▶ [Requirement]: No record may be left out; print them all verbatim.

Stored records
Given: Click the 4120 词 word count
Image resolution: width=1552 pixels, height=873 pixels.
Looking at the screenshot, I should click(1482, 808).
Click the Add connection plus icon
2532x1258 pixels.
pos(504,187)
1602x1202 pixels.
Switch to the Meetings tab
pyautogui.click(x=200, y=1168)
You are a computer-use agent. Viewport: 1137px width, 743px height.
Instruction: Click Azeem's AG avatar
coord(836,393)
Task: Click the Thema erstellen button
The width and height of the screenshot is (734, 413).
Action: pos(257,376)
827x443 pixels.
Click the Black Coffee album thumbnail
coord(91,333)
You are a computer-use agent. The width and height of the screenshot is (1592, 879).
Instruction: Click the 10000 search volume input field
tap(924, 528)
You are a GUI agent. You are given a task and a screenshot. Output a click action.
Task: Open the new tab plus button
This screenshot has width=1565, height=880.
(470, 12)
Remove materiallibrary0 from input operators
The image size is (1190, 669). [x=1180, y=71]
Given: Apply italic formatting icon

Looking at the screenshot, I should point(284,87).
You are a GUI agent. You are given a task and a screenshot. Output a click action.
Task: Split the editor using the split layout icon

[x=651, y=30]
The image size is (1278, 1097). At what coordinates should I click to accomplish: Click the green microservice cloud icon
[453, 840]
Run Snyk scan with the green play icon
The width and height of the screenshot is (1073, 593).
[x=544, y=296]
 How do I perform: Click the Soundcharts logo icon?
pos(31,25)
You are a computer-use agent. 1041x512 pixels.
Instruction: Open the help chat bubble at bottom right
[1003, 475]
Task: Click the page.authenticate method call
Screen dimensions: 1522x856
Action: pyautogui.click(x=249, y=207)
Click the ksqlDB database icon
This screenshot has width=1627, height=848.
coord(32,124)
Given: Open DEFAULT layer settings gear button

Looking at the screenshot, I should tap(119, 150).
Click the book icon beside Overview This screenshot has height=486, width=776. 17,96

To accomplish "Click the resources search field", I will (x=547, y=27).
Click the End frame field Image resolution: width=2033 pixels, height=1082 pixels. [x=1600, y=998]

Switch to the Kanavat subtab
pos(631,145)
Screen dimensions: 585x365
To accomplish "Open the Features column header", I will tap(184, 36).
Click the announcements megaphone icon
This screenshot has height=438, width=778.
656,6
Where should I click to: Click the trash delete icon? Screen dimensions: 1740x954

▶ [Written answer]:
Given: Click the 4120 词 word count
Image resolution: width=1552 pixels, height=873 pixels.
Looking at the screenshot, I should click(1482, 808).
Click the Add connection plus icon
2532x1258 pixels.
pos(504,187)
1602x1202 pixels.
Switch to the Meetings tab
pyautogui.click(x=200, y=1168)
You are a computer-use agent. Viewport: 1137px width, 743px height.
Instruction: Click Azeem's AG avatar
coord(836,393)
Task: Click the Thema erstellen button
The width and height of the screenshot is (734, 413).
Action: pos(257,376)
827x443 pixels.
Click the Black Coffee album thumbnail
coord(91,333)
You are a computer-use agent. The width and height of the screenshot is (1592, 879).
Instruction: Click the 10000 search volume input field
tap(924, 528)
You are a GUI agent. You are given a task and a screenshot. Output a click action.
Task: Open the new tab plus button
This screenshot has width=1565, height=880.
(470, 12)
Remove materiallibrary0 from input operators
The image size is (1190, 669). [x=1180, y=71]
Given: Apply italic formatting icon

Looking at the screenshot, I should point(284,87).
You are a GUI agent. You are given a task and a screenshot. Output a click action.
Task: Split the editor using the split layout icon

[x=651, y=30]
The image size is (1278, 1097). At what coordinates should I click to accomplish: Click the green microservice cloud icon
[453, 840]
Run Snyk scan with the green play icon
The width and height of the screenshot is (1073, 593).
[x=544, y=296]
 How do I perform: Click the Soundcharts logo icon?
pos(31,25)
You are a computer-use agent. 1041x512 pixels.
Instruction: Open the help chat bubble at bottom right
[1003, 475]
Task: Click the page.authenticate method call
Screen dimensions: 1522x856
Action: pyautogui.click(x=249, y=207)
Click the ksqlDB database icon
This screenshot has width=1627, height=848.
coord(32,124)
Given: Open DEFAULT layer settings gear button

Looking at the screenshot, I should tap(119, 150).
Click the book icon beside Overview This screenshot has height=486, width=776. 17,96

To accomplish "Click the resources search field", I will (x=547, y=27).
Click the End frame field Image resolution: width=2033 pixels, height=1082 pixels. [x=1600, y=998]

Switch to the Kanavat subtab
pos(631,145)
Screen dimensions: 585x365
To accomplish "Open the Features column header", I will tap(184, 36).
Click the announcements megaphone icon
This screenshot has height=438, width=778.
656,6
Where should I click to: Click the trash delete icon? Screen dimensions: 1740x954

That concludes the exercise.